En 1983 la madre de Mercedes, le cedió las riendas del restaurant, y con el apoyo de su familia sacó adelante el lugar, y a pesar de que su madre tenía 80 años, la apoyó y supervisó en la cocina para poder sobresalir como un restaurante de calidad. En ese entonces Mercedes nunca había salido del país, por lo tanto no conocía y tampoco sabía preparar comida de otros países. Ella consideraba que la gente veía a la cocina mexicana como una vergüenza y por eso no la incluían en su menú o solo incluían tres platillos: enchiladas, chilaquiles, y burritos, y la mayoría de las veces los servían “mal preparados”. Sus mejores platillos siempre fueron los mexicanos. Le gustaba impulsar esa parte, ya que los otros restaurantes que fueron apareciendo en la ciudad se dedicaban a preparar platillos internacionales, pastas, filetes, espárragos y otras cosas que no eran parte de la comida tradicional mexicana.

Recuerda que muchas veces la gente llegó a despreciar algunos platillos diciendo cosas como: “ay, no pidas eso” o “yo te lo hago en la casa”. Y a lo mejor no porque los comensales lo hicieran mejor, sino porque el restaurante tenía un estilo propio, cada platillo estaba meticulosamente cuidado. Mercedes vio que en San Miguel la comida mexicana necesitaba dignificarse, sobre todo en una ciudad tan turística como lo es San Miguel, cosa que hoy en día ya se tiene, pero que en aquellas épocas se ignoraba. Los clientes extranjeros fueron los que le dieron ese realce a la cocina mexicana, al descubrir el guacamole, las patitas de puerco en vinagre, los pacholes, la sopa azteca y otros platillos mexicanos por los que apostaron al cien porciento. “Hubo clientes que iban todos los días y recorrían todo el menú, llevaban a sus amigos para que probaran algo de la carta. Fue un éxito que se vio reflejado en la parte de los ingresos, pero también fue un éxito para la comida mexicana por que la gente comenzó a ver en la comida mexicana una mina de oro y empezaron a abrirse más restaurantes que incluían a la comida mexicana como sus platillos principales. Pero te puedo decir con honestidad que lo que nos caracterizaba, era el sazón”, dijo Mercedes.

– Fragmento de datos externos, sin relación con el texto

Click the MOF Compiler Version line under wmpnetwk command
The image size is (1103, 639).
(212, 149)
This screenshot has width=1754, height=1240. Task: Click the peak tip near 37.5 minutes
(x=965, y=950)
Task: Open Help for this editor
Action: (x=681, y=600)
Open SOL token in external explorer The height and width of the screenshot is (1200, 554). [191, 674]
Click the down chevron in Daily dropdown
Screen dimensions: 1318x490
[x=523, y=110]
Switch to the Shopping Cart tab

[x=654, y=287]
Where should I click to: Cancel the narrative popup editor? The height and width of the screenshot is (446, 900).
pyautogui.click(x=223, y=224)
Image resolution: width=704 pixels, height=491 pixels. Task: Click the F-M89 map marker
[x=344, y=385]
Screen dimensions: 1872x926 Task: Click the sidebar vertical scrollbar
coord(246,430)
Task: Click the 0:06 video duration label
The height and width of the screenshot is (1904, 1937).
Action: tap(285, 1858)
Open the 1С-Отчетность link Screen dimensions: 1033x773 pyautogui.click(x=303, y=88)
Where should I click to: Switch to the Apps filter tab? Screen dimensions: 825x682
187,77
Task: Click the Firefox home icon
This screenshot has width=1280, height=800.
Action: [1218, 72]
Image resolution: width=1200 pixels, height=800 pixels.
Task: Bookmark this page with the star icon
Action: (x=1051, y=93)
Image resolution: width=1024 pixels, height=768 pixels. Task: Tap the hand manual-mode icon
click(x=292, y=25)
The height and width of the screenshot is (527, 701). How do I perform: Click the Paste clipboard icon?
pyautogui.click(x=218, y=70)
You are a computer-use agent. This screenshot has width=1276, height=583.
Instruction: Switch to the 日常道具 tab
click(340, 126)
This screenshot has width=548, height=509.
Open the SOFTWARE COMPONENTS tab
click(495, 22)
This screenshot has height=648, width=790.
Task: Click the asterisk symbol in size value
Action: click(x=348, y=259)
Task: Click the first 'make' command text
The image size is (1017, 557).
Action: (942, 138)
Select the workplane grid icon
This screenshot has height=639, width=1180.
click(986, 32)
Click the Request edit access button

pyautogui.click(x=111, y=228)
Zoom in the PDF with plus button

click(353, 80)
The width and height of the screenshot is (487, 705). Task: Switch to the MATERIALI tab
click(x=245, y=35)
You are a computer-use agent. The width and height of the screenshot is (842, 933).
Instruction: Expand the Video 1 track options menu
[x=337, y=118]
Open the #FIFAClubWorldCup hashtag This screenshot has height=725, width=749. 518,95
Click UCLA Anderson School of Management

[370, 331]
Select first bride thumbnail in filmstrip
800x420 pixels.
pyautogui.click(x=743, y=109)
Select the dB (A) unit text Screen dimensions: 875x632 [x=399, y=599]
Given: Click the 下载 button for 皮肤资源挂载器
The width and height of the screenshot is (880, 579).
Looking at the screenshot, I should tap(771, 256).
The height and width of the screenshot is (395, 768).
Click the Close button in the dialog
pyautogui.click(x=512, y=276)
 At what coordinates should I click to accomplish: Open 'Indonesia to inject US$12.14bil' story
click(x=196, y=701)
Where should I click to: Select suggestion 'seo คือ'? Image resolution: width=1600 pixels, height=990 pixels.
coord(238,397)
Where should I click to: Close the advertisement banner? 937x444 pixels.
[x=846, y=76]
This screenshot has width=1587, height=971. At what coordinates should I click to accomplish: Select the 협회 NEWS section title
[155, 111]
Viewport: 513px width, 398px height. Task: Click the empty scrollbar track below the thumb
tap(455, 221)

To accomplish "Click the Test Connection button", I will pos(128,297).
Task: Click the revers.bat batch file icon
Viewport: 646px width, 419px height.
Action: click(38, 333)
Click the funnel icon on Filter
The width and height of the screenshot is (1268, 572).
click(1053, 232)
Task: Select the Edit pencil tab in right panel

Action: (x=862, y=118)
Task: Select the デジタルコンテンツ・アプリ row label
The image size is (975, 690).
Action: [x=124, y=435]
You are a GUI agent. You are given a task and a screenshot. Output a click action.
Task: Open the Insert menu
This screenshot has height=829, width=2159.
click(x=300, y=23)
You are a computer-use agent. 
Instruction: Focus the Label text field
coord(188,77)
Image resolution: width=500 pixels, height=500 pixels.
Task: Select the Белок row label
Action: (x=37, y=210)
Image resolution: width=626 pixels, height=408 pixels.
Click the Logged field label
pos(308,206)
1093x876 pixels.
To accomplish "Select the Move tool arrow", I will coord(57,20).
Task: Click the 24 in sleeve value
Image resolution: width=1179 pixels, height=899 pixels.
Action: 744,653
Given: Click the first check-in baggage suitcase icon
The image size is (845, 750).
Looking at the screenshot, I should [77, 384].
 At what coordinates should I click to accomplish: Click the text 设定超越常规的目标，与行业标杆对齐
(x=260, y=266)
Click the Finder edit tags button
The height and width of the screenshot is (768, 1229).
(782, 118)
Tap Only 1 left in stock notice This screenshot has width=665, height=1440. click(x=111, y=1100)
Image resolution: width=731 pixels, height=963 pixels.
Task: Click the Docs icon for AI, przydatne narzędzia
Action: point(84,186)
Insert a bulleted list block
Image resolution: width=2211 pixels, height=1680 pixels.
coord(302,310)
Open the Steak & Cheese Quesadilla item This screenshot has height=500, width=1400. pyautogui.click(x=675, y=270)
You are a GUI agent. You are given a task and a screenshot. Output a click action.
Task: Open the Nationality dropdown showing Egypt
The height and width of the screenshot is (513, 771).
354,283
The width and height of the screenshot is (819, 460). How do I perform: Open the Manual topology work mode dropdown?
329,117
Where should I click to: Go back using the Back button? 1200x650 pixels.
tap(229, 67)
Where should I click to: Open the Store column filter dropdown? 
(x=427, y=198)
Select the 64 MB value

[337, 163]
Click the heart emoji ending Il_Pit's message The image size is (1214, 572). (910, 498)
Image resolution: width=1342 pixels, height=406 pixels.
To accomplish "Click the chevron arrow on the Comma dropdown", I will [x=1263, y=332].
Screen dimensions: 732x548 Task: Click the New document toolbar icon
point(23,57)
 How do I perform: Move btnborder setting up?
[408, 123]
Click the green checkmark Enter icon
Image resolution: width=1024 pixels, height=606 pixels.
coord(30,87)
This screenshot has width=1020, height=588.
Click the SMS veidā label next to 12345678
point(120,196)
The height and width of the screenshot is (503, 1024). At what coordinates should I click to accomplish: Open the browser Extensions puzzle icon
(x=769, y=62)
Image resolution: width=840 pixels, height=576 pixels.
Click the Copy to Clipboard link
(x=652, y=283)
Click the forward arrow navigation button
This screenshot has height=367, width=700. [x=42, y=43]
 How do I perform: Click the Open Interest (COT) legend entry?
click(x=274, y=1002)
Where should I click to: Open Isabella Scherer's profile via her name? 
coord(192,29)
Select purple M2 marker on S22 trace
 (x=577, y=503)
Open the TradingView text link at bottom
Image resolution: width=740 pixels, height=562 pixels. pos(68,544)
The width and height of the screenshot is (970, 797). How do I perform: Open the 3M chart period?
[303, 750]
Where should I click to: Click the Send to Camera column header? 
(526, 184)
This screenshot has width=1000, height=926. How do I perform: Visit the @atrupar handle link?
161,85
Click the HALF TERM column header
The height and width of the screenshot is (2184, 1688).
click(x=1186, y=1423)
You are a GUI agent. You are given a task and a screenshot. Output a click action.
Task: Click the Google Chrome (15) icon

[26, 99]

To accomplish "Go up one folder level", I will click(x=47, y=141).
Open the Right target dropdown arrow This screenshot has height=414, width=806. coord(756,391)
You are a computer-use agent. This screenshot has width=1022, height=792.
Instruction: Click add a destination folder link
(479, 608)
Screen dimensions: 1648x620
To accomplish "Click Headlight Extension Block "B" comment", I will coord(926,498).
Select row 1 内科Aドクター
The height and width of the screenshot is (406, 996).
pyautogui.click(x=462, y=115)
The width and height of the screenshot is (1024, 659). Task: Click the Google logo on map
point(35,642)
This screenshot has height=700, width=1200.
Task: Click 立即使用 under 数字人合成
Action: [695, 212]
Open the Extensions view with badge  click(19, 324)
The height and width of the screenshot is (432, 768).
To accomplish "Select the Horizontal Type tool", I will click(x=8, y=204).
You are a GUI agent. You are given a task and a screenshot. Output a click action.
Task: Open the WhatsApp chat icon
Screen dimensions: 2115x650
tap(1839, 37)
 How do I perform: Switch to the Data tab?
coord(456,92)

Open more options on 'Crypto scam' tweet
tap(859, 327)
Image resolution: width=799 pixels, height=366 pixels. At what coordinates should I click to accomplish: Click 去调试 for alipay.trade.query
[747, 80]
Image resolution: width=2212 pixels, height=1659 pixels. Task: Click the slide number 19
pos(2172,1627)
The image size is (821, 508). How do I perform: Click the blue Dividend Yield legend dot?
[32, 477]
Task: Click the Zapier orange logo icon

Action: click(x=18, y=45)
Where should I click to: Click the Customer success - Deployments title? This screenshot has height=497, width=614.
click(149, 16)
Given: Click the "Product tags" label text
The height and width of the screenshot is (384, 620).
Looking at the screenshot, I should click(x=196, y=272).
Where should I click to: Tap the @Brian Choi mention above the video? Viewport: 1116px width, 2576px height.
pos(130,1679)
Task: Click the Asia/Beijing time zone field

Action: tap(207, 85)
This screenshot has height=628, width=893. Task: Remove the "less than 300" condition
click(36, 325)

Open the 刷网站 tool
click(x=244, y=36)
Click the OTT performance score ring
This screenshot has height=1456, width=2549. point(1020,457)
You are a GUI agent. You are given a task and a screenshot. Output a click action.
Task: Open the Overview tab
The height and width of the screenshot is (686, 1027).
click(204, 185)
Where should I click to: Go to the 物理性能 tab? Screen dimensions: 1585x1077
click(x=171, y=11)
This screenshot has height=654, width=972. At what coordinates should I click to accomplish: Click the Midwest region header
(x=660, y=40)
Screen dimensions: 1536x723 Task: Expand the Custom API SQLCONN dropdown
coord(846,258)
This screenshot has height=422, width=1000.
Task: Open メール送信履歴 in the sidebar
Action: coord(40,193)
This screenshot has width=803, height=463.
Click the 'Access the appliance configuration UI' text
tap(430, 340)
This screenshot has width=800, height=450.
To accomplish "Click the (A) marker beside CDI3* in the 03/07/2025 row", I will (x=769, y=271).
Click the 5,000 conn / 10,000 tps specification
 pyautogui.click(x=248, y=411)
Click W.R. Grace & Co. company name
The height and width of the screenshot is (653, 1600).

Tras la muerte de su madre en 1993 y seis meses después la de su hermana mayor, Mercedes quiso cerrar el restaurante, pero no fue así, y gracias a sus trabajadores el restaurante continuó con su trayectoria. Para esas fechas su hija se encontraba terminando la universidad y decidieron dejar de lado los problemas y comenzaron a viajar para conocer varias partes del mundo y sobre todo conocer la cocina típica de los países que visitaron.

En 2009, el restaurante se vio afectado tras una baja de turismo por el primer brote de influenza y los ingresos dejaron de fluir. Después de pedirle a sus hermanos bajar el precio de la renta y problemas con una herencia, Bugambilia se tuvo que salir de Hidalgo 42 y trasladarse a la calle de Sollano por unos meses. Para Mercedes nada volvió a ser igual, solo fue un proyecto que trató de continuar el sueño de sus padres y nada más. Luego de algunos problemas personales, Mercedes decidió dejar de luchar por Bugambilia y empezar a preocuparse únicamente por ser feliz con su hija y sus amados cuatro perros. Mercedes ha sido honrada por un par de instituciones que la han hecho sentir orgullosa de su trayectoria. Hace algunos años, la Universidad Tecnológica de San Miguel de Allende, la nombró “mujer del UTSMA,” permitiéndole asistir a la escuela a dar algunas clases en las materias de Buenas Maneras para el Cliente, y la de Alimentos y bebidas, a estudiantes de la carrera de turismo y gastronomía. También hace un par de semanas recibió un Diploma por parte del Consejo de Cultura Mexicana, firmado por Silvia Molina, directora de dicho Consejo.

Antes de retirarnos nos contó de dónde provino el nombre del restaurante Bugambilia. Su padre siempre fue cinéfilo de hueso colorado y cuando en 1945 salió la película Bugambilia con Dolores del Río y Pedro Armendáriz, la amó tanto que decidió hacerle un tributo poniendo el mismo nombre al restaurante.

“Pueden existir cientos de Bugambilias, sin embargo Bugambilia siempre será Mercedes Arteaga.” Concluyó Meche Arteaga.